• Work required:
Rewrite the rows below as a JSON list of strings, one string per line, leaving out any blank lines. Begin at the first line of the rows and stop after the line that contains "will (283, 1153)", including that line.
>>>>
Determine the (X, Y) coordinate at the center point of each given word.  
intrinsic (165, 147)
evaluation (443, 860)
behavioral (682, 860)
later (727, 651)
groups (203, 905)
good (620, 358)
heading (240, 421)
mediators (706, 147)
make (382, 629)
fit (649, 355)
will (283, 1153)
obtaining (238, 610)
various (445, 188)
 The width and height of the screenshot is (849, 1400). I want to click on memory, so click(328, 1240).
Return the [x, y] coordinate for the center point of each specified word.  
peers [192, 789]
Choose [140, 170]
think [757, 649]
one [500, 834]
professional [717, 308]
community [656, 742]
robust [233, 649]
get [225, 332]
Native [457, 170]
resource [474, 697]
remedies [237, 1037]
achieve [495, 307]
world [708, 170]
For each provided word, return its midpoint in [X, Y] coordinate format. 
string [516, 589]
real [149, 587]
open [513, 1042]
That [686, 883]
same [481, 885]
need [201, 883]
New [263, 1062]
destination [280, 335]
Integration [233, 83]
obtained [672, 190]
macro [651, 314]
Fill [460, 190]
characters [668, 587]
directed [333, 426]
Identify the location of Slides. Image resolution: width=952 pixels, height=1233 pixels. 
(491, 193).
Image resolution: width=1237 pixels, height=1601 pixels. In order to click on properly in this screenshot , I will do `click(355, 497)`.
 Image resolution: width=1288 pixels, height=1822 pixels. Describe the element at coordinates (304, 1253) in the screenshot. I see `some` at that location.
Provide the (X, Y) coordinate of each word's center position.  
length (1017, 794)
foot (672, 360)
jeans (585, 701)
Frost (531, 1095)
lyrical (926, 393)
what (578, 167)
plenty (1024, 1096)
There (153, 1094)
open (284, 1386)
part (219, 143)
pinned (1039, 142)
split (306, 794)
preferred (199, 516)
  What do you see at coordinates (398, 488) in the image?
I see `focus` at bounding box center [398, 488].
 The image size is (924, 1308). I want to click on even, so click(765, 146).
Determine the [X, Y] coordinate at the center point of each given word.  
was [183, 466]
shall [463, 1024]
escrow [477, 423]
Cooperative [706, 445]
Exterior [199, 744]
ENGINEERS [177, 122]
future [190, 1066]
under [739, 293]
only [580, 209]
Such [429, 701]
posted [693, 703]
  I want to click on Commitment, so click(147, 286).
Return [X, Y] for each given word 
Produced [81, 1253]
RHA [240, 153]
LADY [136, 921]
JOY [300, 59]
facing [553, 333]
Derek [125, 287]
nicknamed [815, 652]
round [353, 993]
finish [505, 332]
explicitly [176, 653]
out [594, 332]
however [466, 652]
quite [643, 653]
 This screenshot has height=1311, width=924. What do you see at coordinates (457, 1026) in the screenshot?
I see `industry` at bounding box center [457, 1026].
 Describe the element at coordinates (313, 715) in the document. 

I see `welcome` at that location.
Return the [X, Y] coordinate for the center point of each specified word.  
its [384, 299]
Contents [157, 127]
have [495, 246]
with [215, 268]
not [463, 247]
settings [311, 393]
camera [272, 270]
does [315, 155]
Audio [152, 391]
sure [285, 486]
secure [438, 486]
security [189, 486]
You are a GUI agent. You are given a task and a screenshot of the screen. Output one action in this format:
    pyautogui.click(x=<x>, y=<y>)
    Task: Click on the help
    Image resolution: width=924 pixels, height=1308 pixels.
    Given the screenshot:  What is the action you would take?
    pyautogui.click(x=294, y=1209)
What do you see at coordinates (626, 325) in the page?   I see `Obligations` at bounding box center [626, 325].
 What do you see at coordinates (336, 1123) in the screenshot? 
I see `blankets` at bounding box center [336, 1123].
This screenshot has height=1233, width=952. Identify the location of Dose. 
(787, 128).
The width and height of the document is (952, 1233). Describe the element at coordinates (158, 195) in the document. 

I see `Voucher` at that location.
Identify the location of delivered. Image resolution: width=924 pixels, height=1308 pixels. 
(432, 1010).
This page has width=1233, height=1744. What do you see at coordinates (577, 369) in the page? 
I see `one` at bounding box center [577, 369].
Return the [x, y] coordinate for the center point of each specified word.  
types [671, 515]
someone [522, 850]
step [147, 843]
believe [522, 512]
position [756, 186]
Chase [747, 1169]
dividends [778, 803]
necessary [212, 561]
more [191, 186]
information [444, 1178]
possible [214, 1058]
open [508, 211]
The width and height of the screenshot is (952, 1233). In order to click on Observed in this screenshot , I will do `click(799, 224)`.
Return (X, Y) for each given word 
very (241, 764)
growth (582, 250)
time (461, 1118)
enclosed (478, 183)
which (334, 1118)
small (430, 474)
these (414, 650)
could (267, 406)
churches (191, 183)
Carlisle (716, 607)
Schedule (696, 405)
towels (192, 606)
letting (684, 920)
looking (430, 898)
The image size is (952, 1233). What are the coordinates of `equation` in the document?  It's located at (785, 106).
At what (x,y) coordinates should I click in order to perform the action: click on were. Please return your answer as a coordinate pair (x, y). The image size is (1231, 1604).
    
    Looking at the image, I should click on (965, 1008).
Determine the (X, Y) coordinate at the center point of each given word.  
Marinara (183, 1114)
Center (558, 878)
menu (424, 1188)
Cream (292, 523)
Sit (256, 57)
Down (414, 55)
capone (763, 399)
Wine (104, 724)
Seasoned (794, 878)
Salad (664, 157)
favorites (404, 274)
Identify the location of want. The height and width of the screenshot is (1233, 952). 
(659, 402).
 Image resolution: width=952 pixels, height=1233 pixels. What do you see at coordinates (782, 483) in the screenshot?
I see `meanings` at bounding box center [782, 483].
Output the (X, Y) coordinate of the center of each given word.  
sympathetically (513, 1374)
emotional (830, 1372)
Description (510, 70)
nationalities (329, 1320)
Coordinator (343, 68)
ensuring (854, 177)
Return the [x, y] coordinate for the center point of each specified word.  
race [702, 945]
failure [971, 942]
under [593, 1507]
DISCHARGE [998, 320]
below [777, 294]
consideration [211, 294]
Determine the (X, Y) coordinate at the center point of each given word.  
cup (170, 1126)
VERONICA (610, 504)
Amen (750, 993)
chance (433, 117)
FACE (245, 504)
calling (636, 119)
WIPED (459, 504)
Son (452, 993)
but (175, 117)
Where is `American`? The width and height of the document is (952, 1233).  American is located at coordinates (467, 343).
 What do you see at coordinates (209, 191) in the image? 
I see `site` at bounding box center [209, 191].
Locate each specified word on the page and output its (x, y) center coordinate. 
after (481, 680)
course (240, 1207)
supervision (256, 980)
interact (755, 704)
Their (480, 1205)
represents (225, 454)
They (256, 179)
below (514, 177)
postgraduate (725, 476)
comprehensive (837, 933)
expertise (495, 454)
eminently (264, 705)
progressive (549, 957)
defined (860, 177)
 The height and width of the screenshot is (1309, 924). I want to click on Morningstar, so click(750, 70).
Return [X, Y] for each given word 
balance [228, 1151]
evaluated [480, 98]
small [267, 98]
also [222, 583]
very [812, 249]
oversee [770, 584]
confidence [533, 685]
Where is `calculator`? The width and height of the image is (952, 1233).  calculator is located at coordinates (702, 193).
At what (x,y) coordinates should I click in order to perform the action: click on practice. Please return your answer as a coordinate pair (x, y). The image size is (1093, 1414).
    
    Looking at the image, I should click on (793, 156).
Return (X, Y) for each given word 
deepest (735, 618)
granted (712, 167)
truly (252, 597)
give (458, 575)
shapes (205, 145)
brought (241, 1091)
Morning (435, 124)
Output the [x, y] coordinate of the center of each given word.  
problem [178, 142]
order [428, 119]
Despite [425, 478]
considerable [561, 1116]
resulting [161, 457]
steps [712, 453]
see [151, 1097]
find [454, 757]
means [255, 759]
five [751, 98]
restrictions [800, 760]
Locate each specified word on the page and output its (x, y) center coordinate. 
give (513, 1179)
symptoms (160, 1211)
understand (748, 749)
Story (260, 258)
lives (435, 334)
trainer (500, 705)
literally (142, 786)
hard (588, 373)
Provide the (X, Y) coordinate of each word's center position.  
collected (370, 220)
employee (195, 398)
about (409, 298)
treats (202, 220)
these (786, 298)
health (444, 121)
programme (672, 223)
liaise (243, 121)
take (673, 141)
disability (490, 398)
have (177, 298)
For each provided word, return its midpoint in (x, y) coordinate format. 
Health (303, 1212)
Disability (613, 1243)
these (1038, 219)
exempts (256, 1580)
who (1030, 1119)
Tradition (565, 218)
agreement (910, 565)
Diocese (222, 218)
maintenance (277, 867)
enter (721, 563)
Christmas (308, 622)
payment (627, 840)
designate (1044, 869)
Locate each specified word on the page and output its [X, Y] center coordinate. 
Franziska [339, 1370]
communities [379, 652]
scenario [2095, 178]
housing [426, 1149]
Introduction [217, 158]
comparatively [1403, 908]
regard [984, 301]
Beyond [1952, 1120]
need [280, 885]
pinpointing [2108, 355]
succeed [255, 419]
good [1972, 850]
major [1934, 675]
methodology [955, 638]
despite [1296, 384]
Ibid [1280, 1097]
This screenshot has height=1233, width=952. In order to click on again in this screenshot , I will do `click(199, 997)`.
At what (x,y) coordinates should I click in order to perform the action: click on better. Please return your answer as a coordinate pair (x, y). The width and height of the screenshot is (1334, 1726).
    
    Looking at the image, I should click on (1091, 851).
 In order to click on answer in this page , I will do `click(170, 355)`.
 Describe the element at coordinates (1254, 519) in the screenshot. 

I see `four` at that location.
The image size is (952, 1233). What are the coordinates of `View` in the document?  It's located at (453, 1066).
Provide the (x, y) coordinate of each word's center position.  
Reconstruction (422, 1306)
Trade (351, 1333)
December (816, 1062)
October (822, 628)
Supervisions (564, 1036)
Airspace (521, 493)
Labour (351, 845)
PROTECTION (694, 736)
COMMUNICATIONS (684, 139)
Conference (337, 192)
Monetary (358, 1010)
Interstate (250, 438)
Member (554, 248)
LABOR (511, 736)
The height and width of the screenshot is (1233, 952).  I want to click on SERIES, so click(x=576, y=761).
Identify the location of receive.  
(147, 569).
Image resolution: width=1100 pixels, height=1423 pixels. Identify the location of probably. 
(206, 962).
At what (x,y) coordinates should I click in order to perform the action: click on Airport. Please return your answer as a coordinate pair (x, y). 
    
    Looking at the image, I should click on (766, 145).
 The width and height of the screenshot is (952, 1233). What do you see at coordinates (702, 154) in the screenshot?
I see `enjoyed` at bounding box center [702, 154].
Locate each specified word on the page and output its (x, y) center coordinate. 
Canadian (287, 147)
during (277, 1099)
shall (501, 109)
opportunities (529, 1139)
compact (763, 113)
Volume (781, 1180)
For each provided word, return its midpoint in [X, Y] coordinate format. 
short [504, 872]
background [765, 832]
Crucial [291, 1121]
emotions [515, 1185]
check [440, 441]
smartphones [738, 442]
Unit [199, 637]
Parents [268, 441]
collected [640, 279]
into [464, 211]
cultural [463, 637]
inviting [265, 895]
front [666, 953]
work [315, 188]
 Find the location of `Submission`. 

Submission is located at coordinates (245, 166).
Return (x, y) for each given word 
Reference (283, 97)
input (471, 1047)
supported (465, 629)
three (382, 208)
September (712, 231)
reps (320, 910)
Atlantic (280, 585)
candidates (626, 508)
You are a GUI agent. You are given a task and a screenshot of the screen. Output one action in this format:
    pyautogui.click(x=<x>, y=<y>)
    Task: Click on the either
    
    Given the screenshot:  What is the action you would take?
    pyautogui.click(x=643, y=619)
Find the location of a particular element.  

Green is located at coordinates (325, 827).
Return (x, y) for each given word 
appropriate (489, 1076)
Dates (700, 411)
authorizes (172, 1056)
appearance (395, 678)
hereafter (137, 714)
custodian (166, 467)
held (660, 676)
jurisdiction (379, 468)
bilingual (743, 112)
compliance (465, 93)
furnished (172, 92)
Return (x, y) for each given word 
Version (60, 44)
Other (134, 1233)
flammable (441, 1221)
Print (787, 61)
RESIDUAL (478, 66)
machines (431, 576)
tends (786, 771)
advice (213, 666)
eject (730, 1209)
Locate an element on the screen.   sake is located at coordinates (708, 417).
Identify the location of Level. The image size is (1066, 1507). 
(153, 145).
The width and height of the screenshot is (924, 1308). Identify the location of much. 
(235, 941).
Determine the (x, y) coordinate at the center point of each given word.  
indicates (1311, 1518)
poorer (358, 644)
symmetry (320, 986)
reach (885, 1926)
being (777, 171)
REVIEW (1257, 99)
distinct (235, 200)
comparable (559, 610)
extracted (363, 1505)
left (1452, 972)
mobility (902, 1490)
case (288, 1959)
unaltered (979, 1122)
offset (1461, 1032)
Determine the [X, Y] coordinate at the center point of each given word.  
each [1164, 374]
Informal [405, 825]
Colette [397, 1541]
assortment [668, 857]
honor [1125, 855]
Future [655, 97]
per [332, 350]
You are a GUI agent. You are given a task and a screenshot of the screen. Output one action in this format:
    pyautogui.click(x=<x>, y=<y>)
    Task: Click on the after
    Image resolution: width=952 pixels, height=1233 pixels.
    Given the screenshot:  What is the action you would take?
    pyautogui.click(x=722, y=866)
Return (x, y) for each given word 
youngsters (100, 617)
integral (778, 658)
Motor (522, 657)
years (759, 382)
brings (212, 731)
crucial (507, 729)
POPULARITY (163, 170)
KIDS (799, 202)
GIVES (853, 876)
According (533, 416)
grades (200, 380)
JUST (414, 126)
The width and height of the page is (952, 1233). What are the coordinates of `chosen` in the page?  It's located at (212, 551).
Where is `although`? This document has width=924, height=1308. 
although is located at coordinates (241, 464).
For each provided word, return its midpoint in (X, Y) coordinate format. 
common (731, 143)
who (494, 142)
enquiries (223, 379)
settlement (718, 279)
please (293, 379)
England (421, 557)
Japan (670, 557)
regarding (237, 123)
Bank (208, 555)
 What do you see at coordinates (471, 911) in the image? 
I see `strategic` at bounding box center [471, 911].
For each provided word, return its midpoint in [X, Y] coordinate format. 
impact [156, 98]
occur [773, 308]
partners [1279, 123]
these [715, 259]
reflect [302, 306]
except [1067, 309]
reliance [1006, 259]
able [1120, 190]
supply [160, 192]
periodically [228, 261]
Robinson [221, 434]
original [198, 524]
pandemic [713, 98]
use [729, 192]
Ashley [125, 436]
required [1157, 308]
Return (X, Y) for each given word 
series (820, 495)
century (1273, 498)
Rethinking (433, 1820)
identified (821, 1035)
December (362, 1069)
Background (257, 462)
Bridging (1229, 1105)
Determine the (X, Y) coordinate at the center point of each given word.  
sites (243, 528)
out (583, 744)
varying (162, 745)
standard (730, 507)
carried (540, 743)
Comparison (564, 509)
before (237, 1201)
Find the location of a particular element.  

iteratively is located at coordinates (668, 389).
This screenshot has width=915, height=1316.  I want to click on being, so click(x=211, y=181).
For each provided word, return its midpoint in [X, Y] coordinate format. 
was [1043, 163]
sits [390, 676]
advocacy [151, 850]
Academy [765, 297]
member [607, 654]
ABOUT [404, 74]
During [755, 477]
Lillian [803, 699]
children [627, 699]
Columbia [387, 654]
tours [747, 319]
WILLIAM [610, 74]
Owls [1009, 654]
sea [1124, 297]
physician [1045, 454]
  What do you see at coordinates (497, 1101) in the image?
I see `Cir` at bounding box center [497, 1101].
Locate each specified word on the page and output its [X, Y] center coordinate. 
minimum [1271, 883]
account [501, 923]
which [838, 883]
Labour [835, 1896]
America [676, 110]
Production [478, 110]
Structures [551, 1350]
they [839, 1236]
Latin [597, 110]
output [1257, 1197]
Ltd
<<<<
• Exercise result:
[
  "Determine the (X, Y) coordinate at the center point of each given word.  ",
  "intrinsic (165, 147)",
  "evaluation (443, 860)",
  "behavioral (682, 860)",
  "later (727, 651)",
  "groups (203, 905)",
  "good (620, 358)",
  "heading (240, 421)",
  "mediators (706, 147)",
  "make (382, 629)",
  "fit (649, 355)",
  "will (283, 1153)"
]